_WHAT IS NEEDED_. Using the data below, set down every line from the one containing "Image resolution: width=1400" through the one containing "You are a computer-use", inclusive and unchanged. Pictures are to be skipped.

_EXERCISE INPUTS_.
Segment Open

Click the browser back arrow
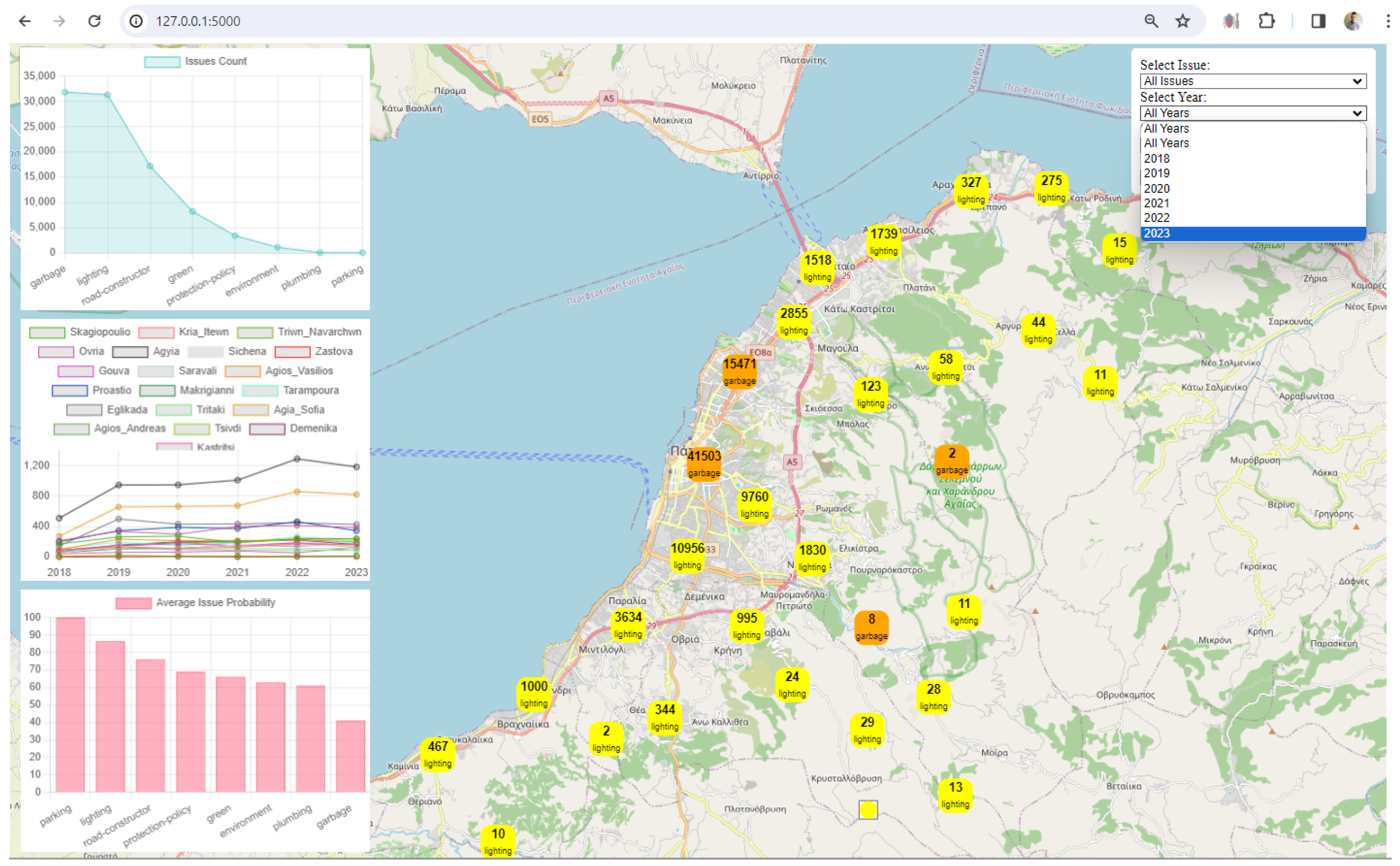1400x866 pixels. [x=25, y=21]
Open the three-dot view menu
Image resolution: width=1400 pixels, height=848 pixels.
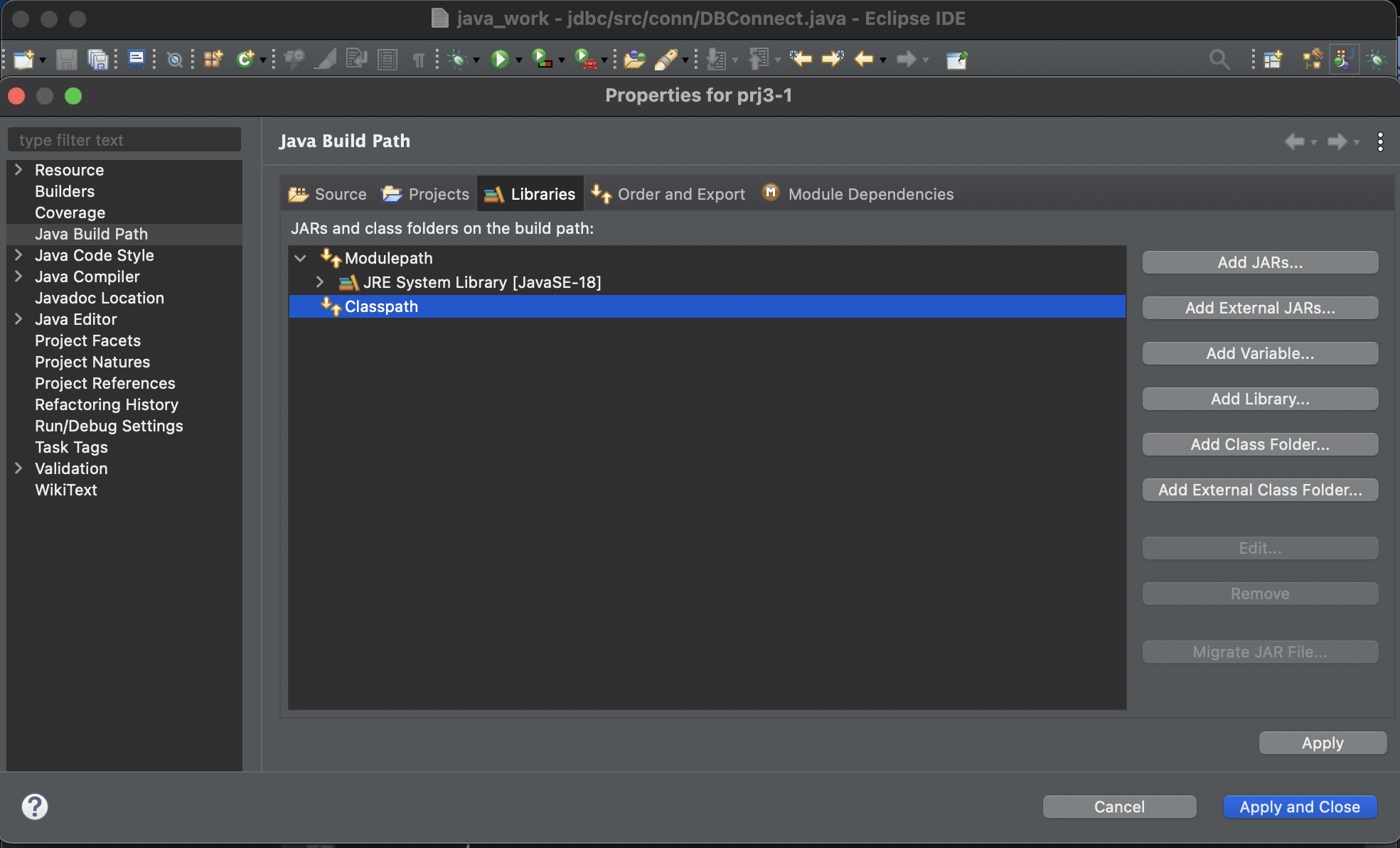pos(1380,141)
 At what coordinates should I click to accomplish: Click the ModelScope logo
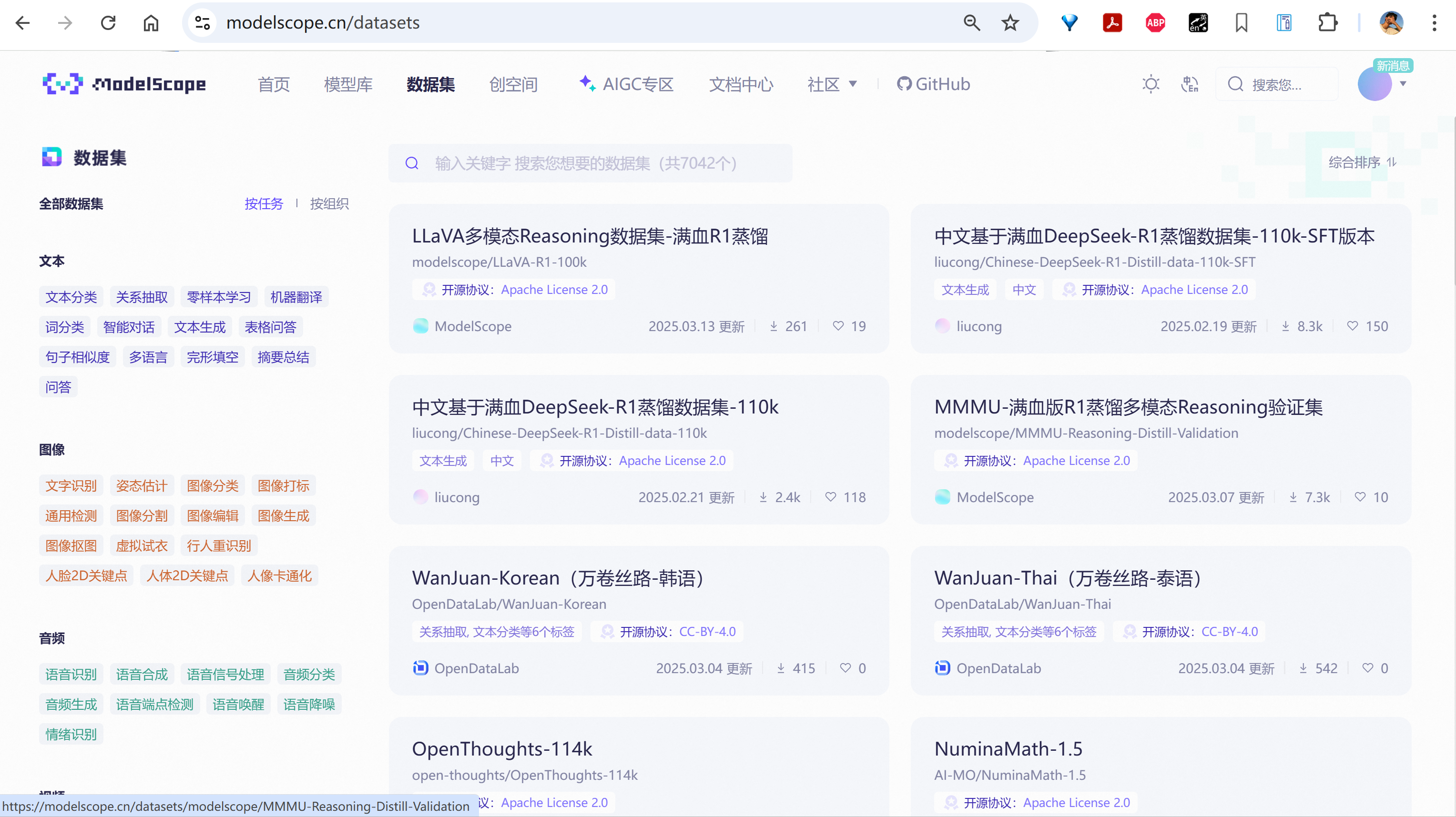124,84
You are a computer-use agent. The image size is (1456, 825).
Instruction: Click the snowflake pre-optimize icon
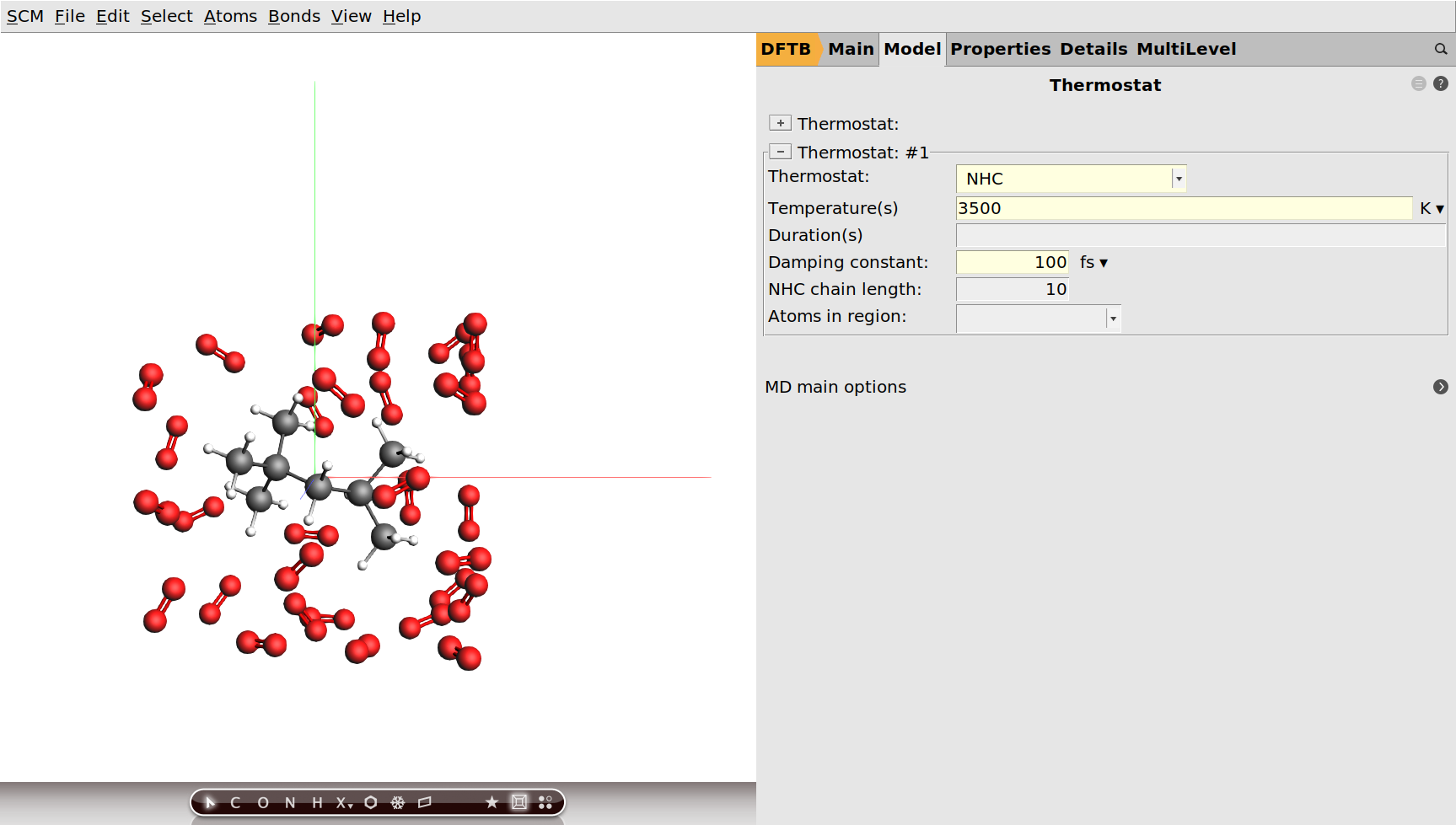(x=397, y=802)
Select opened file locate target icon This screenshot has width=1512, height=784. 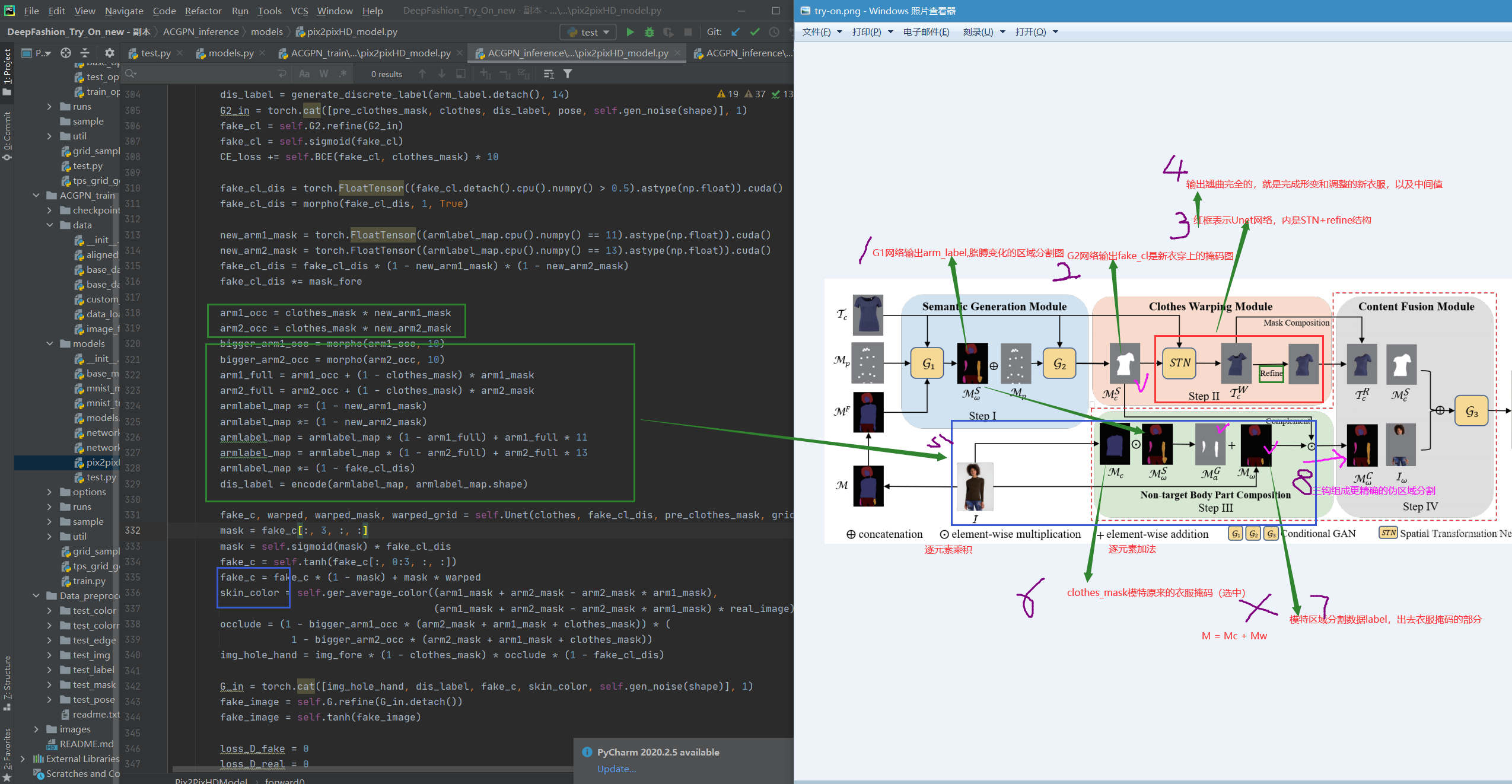pyautogui.click(x=66, y=53)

Segment Closed

_OUTPUT BELOW_.
Image resolution: width=1400 pixels, height=848 pixels.
pos(1380,141)
 At what coordinates should I click to accomplish: Click the ModelScope logo
124,84
You are a computer-use agent. The image size is (1456, 825).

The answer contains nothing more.